A vacationing young Taft on the “crudity” of a female acquaintance: ”The excuse is something like that offered by another man ‘who was caught doing what he hadn’t ought’”

Early ALS signed “Wm. H. Taft,” two pages both sides, 5 x 7.75, July 26, 1885. Taft writes from “Fenton’s” to Major H. P. Lloyd in Cleveland. In part: “Here I am, comfortably settled and as happy as a king (if indeed kings are happy at all)…. Prof. and Mrs. Hart came on the same train with me and Henry Hanna…. [In Utica] I stayed … at a very clean comfortable little hotel. There I found an old gentleman who wished to ‘go in’ to Fenton’s…. The old gentleman turned out to be Judge Foster of Rome, New York.
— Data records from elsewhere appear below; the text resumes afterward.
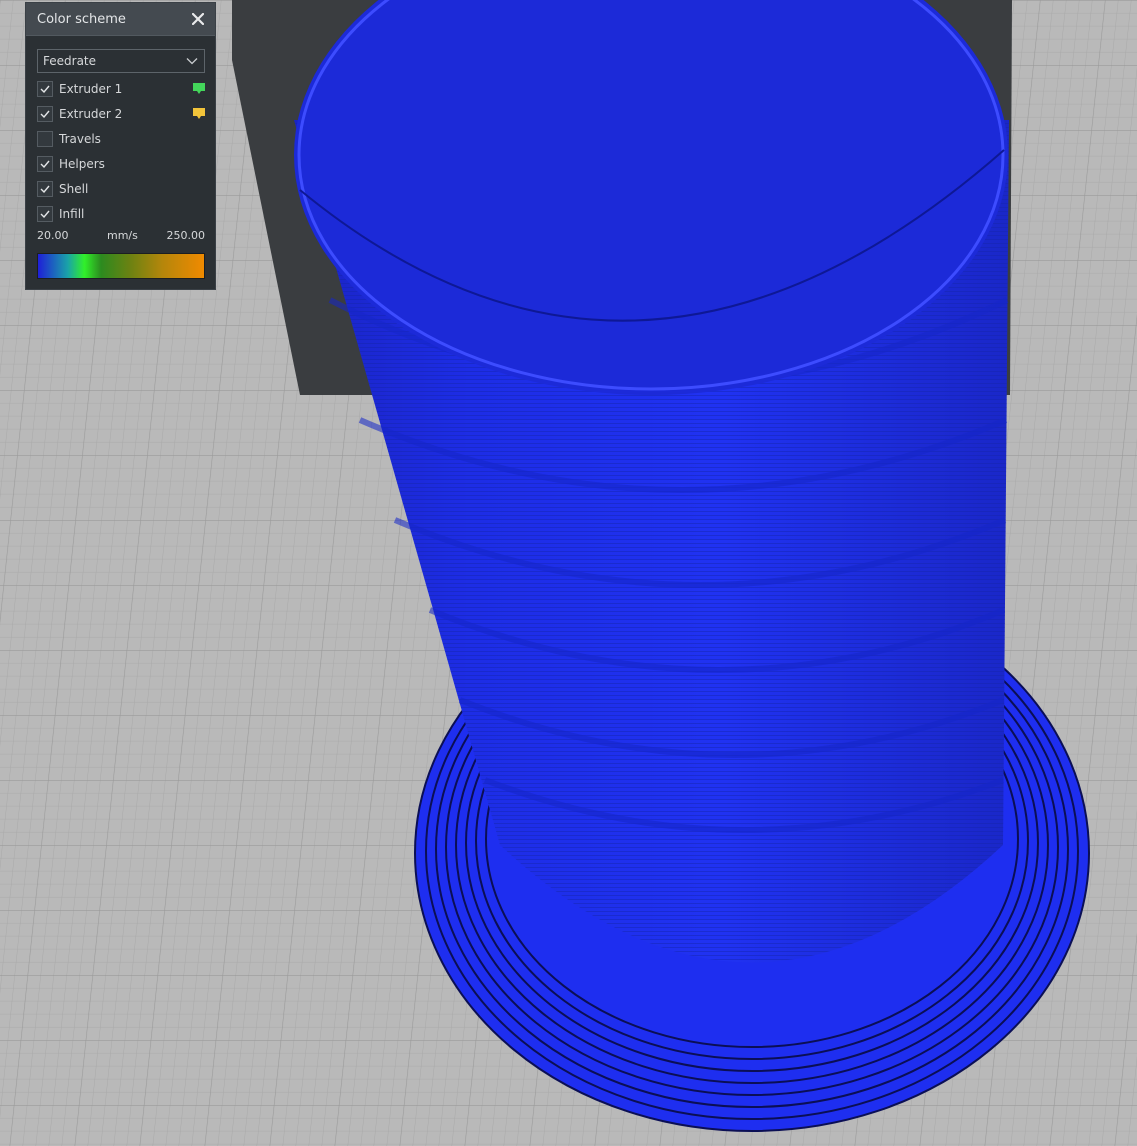  I want to click on infill-checkbox, so click(45, 214).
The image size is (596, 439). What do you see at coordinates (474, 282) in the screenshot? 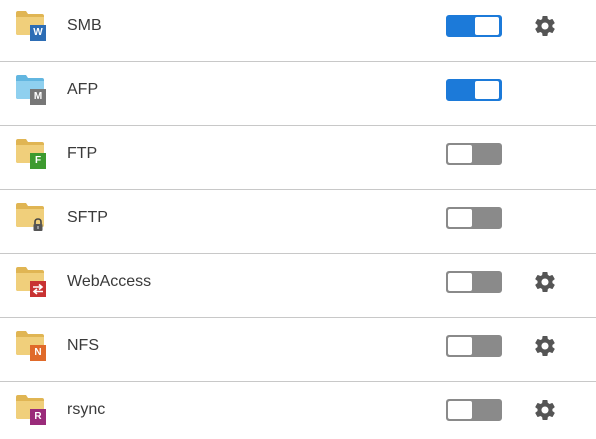
I see `service-toggle-webaccess` at bounding box center [474, 282].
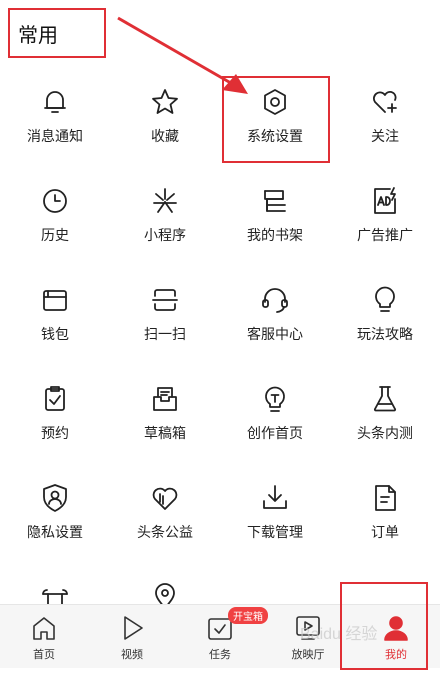  What do you see at coordinates (55, 226) in the screenshot?
I see `grid-item-history: 历史` at bounding box center [55, 226].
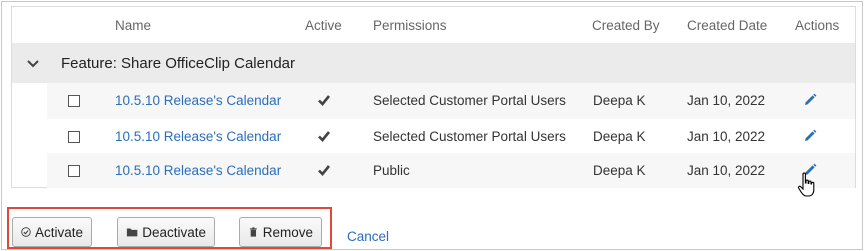  I want to click on check-circle-icon, so click(26, 232).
He has been a state senator. It was when the Senate sat as a Court of Errors. He was a member of Congress in ’37 and ’38 and in ’44 was appointed by the Governor to the U.S. Senate to fill the vacancy caused by the resignation of Silas Wright. He was in the Senate with Webster, Clay, Calhoun, Tom Corwin and all of those old boys…. He told me he had made more money since leaving the bench than in all the rest of his professional life put together…. He comes into the Adirondacks each year to fish and rough it for a year [sic]…. I found that everyone was here whom I wished to see and it was not long before I was pulling a light boat over the calm surface of the lake and was looking not as much at the beautiful scenery which surrounded us as the ‘man’ at the helm…. Will Herron [evidently a relative, probably a brother, of Taft’s future wife, Helen Herron] has an explanation of that little scene of which I told you that would make a horse laugh but which I have no doubt his mother believes implicitly. I am not so sure about the crudity of the other girl. The excuse is something like that offered by another man ‘who was caught doing what he hadn’t ought.’ The woman gave it me [sic] and I did eat. I only laughed when Nellie [Helen Herron] told me the explanation and ventured no opinion as to its truth or force….” Taft and Herron were married on June 19 of the following year. Accompanied by the original mailing envelope addressed in Taft’s hand. Tiny edge separations at mailing folds and light show-through of text, otherwise fine condition. Taft letters of this early date are uncommon. Auction LOA John Reznikoff/PSA/DNA and R&R COA.